━━━ TEXT PASSAGE ━━━

12/13/10 8:47 PM EST
Kansas City gives Francoeur grand introduction
Despite short contract, right fielder plans on staying for long haul
By Dick Kaegel / MLB.com
Now they've come full circle. Moore was at the oufielder's side as Francoeur officially joined the Kansas City Royals on Monday.
In 2002, Moore was in the Braves' front office and Francoeur was the club's first-round Draft choice. Francoeur was just 18, but Moore was impressed by the kid's passion for the game and his leadership potential. They clicked.
"We just kind of developed a close relationship coming up through the Minors," Francoeur recalled. "Many times I used to call him and say, 'Why am I not up in Double-A already?' and bugging him about that. But he was always very forward and truthful with me, and that always went a long way with me."
Moore brought in Francoeur, now 26, to play right field in what the Royals' general manager views as a team that is about to reap the results of a rejuvenated farm system. In the past, Francoeur has shown he could hit with authority, field with finesse and inspire in the clubhouse.
"The more passionate people are, the better leaders they are -- and he's someone that's demonstrated that his whole career," Moore said. "He's exactly what our organization needs as we bring in a lot of young players."
Francoeur, who'll play all of next season at 27, is still pretty young himself -- another reason that Moore signed him along with center fielder Melky Cabrera, who's 26.
"It makes perfect sense for us," Moore said.
Francoeur came to Kansas City on Monday to undergo a physical examination, which he passed, and to try on Royals uniform No. 21 before he chatted with reporters at Kauffman Stadium.
He believes the Royals are on the right track with their development plan.
"I grew up an Atlanta Braves fan and I saw how it was done, and it was built through the farm system and bringing young guys together to play," Francoeur said. "And I know there are a lot of good, young guys sitting in Double-A and Triple-A and a lot of guys are already here -- from Billy [Butler] to Alex [Gordon]."
Because Francoeur was a high school hero around Atlanta and came up with his hometown team, there was extra pressure on him. He survived nicely, especially in his first three years. He broke in by hitting .300 in half a season. The next year he knocked 29 home runs. The year after that he had 105 RBIs.
"When I was 21 years old and came up in Atlanta, I had a lot of mentors from John Smoltz to Chipper [Jones], and a lot of those guys who took me under their wings and showed me the way to do it," Francoeur said. "And here you've got a lot of 21-, 22-year-old guys getting ready to come up and have a big influence on this club and probably be stars for years, so, hopefully, I can help those guys out."
Francoeur certainly can point out some mistakes he made, like all the weight he added after those first three years in an effort to become a home run blaster. The 6-foot-5 right-handed hitter had been playing at about 215 pounds.
"I got up to 242 going into Spring Training and had about three chins -- kind of got a little too big," he said.
So in 2008, the bulked-up Francoeur fell to 11 homers, 71 RBIs and .239 -- and he also fell out of favor. Midway through the 2009 season, the Braves traded him to the New York Mets.
Now recapturing the retro Francoeur look, he's down to 217 and wants to be at 210 when Spring Training begins.
"I want to get back to being an athlete," he said. "Am I going to go out there and hit 40 home runs? There are maybe three or four guys, from Adam Dunn to Prince Fielder, that I consider the true home-run hitters.

━━━

§ DIRECTIONS:
1. In the Francoeur article, begin at the words "So in 2008, the" and stop after "New York Mets.". Write that part again, putting "heavier" in place of "bulked-up".
2. According to the Francoeur article, which Royals uniform number did Francoeur try on?

━━━ GIVEN ENTRIES ━━━

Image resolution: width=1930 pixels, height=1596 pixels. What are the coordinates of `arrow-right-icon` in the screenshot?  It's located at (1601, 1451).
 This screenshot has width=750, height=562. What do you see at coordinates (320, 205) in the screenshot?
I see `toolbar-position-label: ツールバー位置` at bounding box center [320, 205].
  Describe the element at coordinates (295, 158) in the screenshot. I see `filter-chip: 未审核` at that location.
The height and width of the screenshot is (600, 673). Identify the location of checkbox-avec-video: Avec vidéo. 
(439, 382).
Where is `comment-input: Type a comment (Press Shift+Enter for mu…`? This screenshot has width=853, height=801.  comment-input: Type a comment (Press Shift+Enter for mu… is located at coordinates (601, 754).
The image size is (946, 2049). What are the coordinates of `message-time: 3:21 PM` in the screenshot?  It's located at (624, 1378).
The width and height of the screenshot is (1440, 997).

━━━

§ RESPONSES TO THE TASKS:
1.
So in 2008, the heavier Francoeur fell to 11 homers, 71 RBIs and .239 -- and he also fell out of favor. Midway through the 2009 season, the Braves traded him to the New York Mets.

2. No. 21